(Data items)

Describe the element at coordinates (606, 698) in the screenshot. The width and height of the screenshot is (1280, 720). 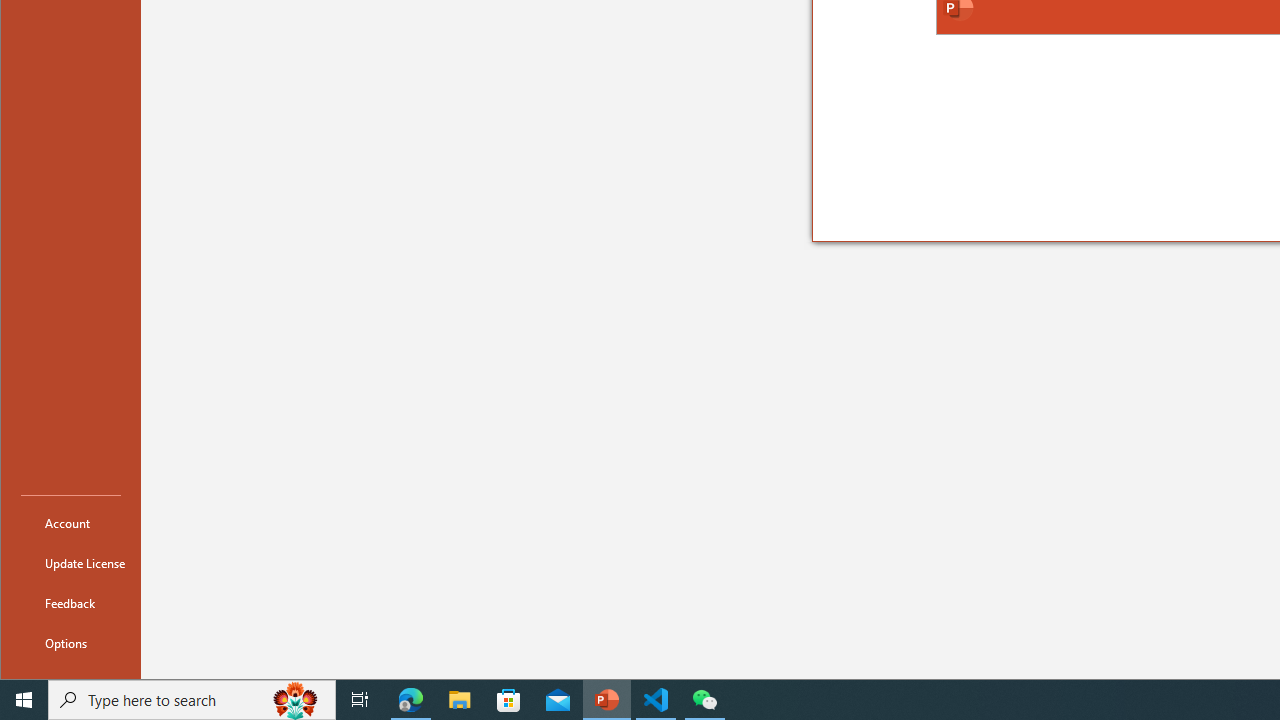
I see `'PowerPoint - 1 running window'` at that location.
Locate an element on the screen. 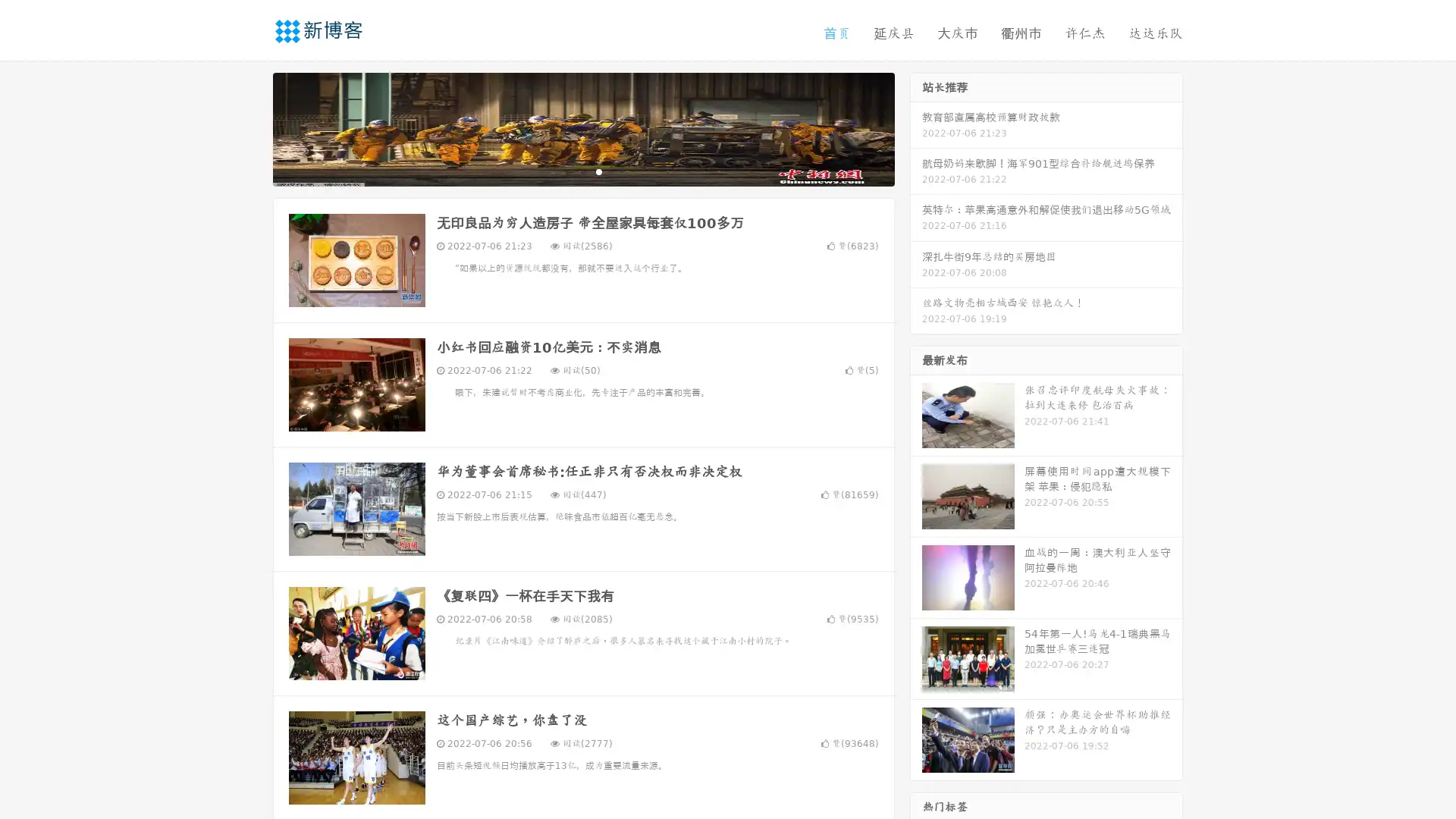  Go to slide 1 is located at coordinates (567, 171).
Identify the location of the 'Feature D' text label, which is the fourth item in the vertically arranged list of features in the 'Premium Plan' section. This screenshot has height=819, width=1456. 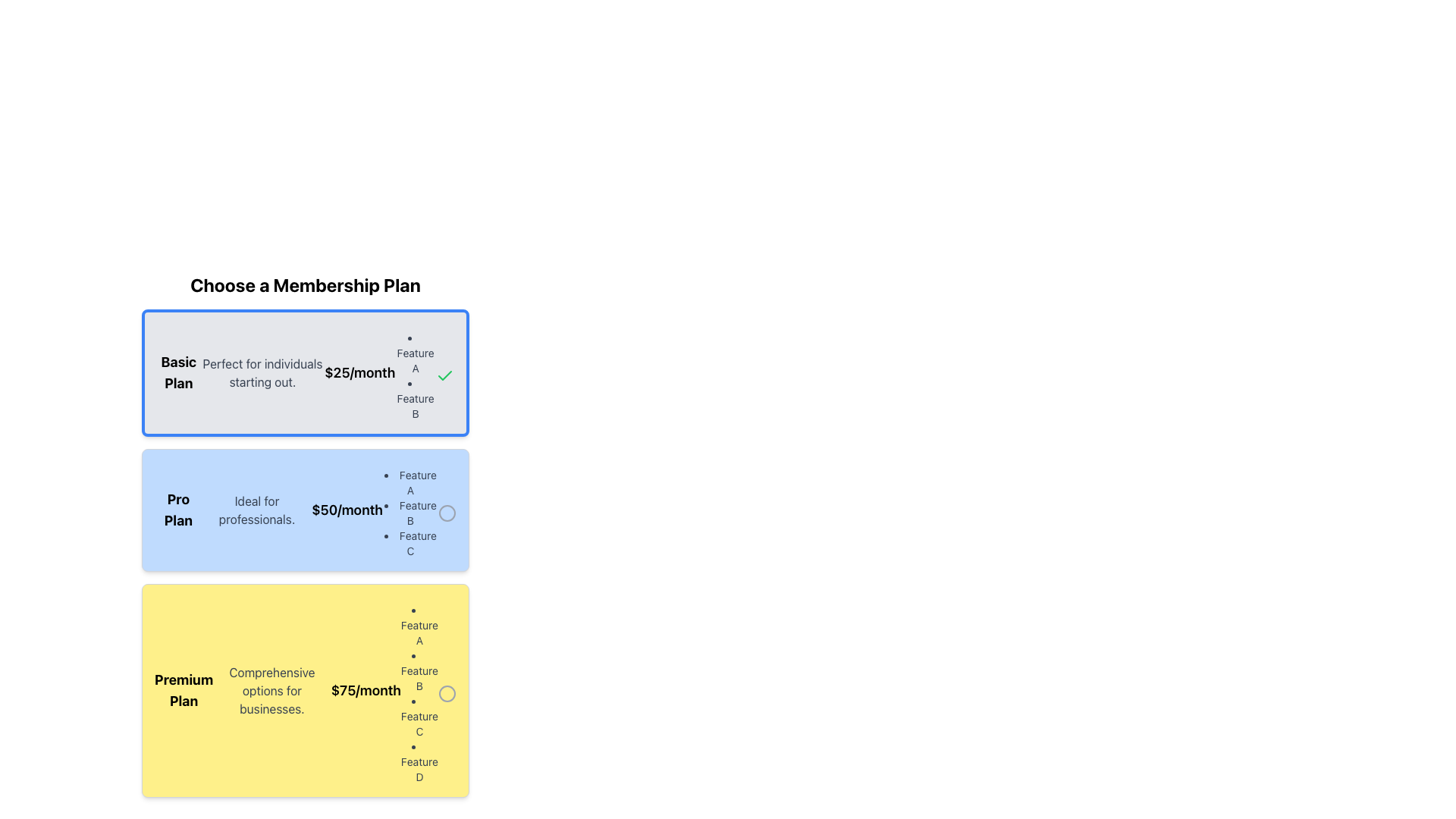
(419, 762).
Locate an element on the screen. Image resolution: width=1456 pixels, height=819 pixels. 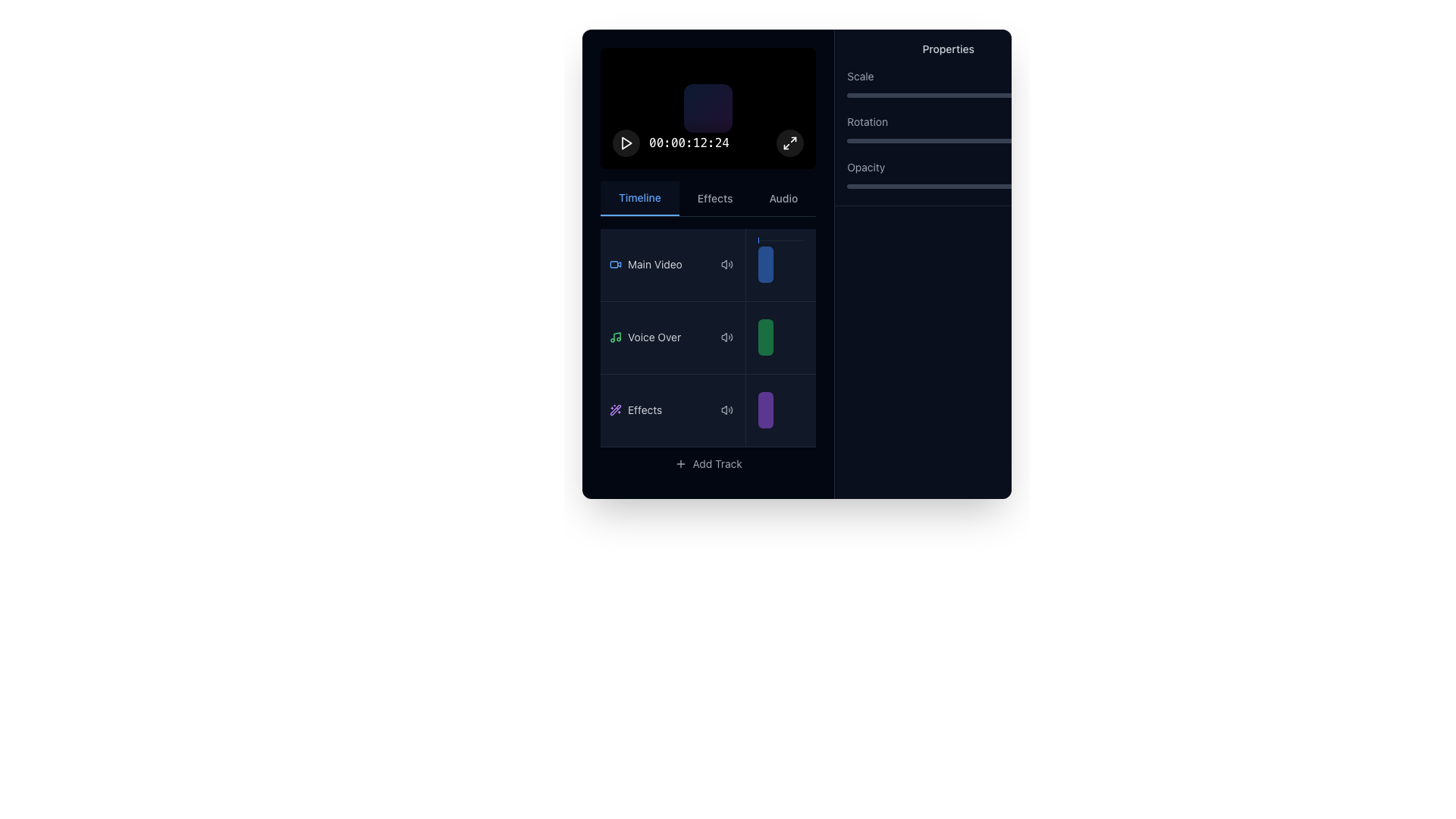
the scale property is located at coordinates (913, 96).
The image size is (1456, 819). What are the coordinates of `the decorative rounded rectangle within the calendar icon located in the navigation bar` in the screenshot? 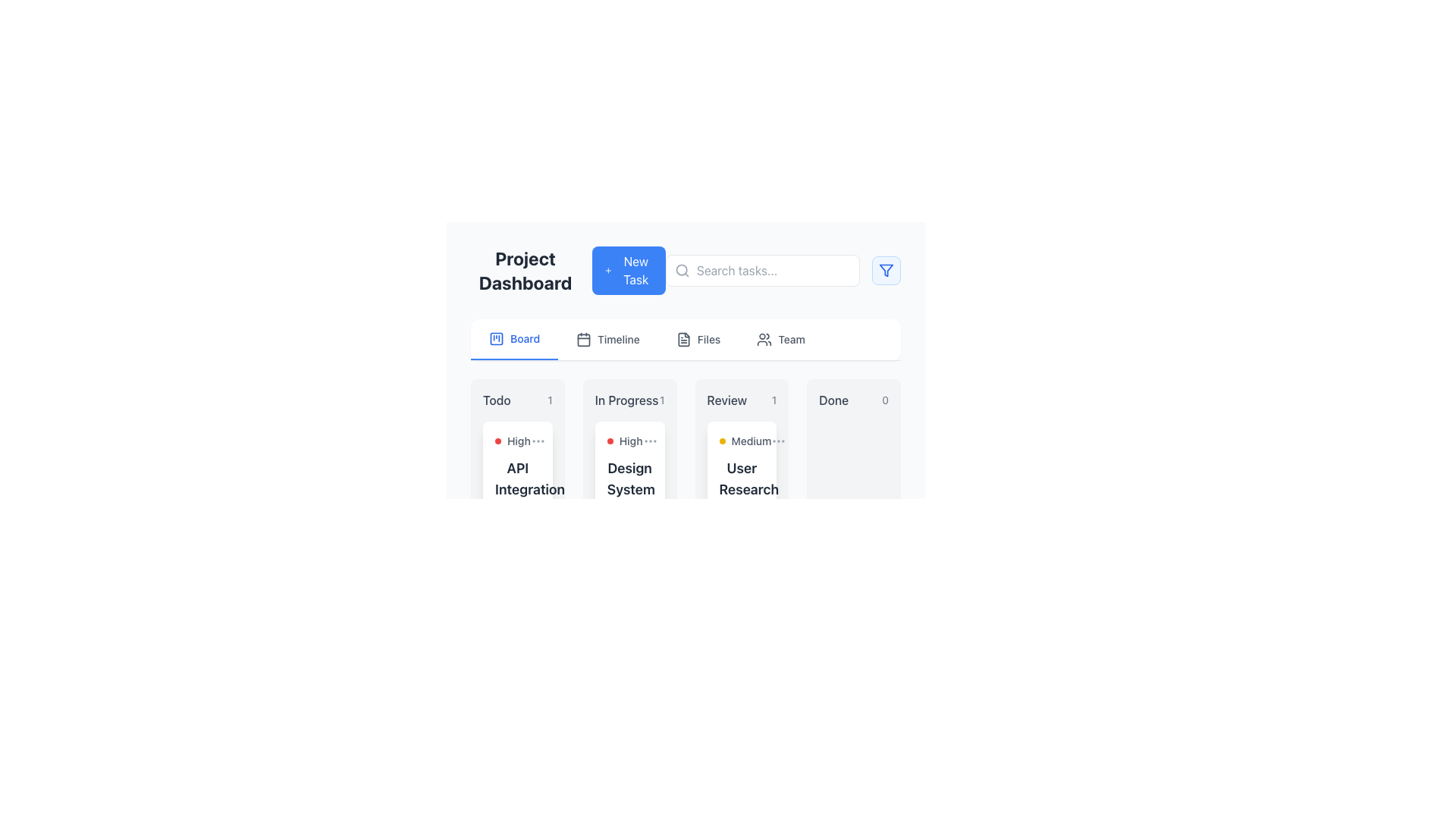 It's located at (583, 339).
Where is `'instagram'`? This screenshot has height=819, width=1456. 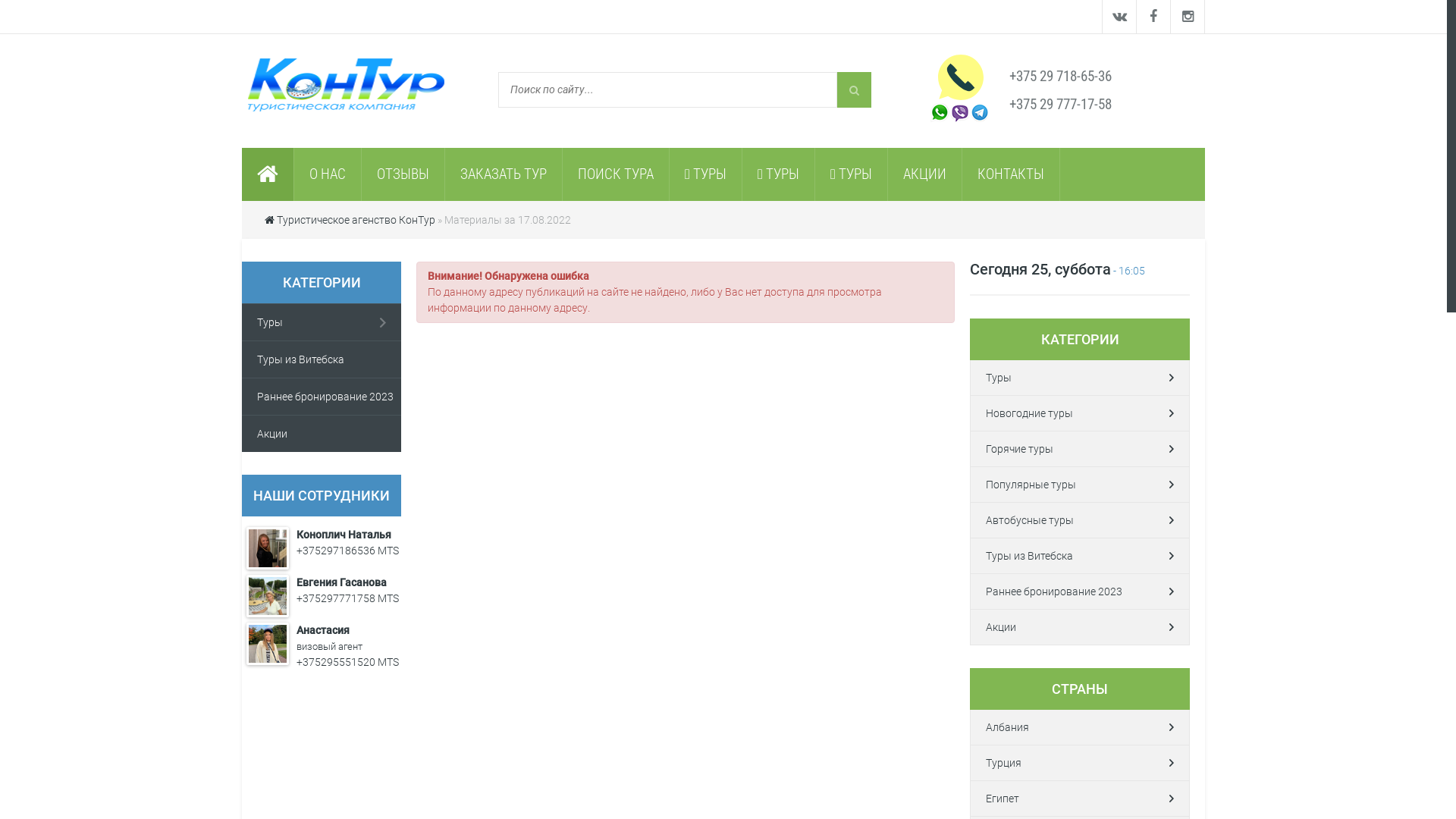 'instagram' is located at coordinates (1187, 17).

(To do) Arrange the lines between the one holding "Locate an element on the screen. Image" and the one holding "the scale property", inclusive, as a two-column CSV with the columns input and output. Each row should pair a line's text with its answer, each in a single quoted field with line breaks replaced by spaces, and the pictures left out.

(Solved exercise)
input,output
"Locate an element on the screen. Image resolution: width=1456 pixels, height=819 pixels.","the scale property is located at coordinates (913, 96)."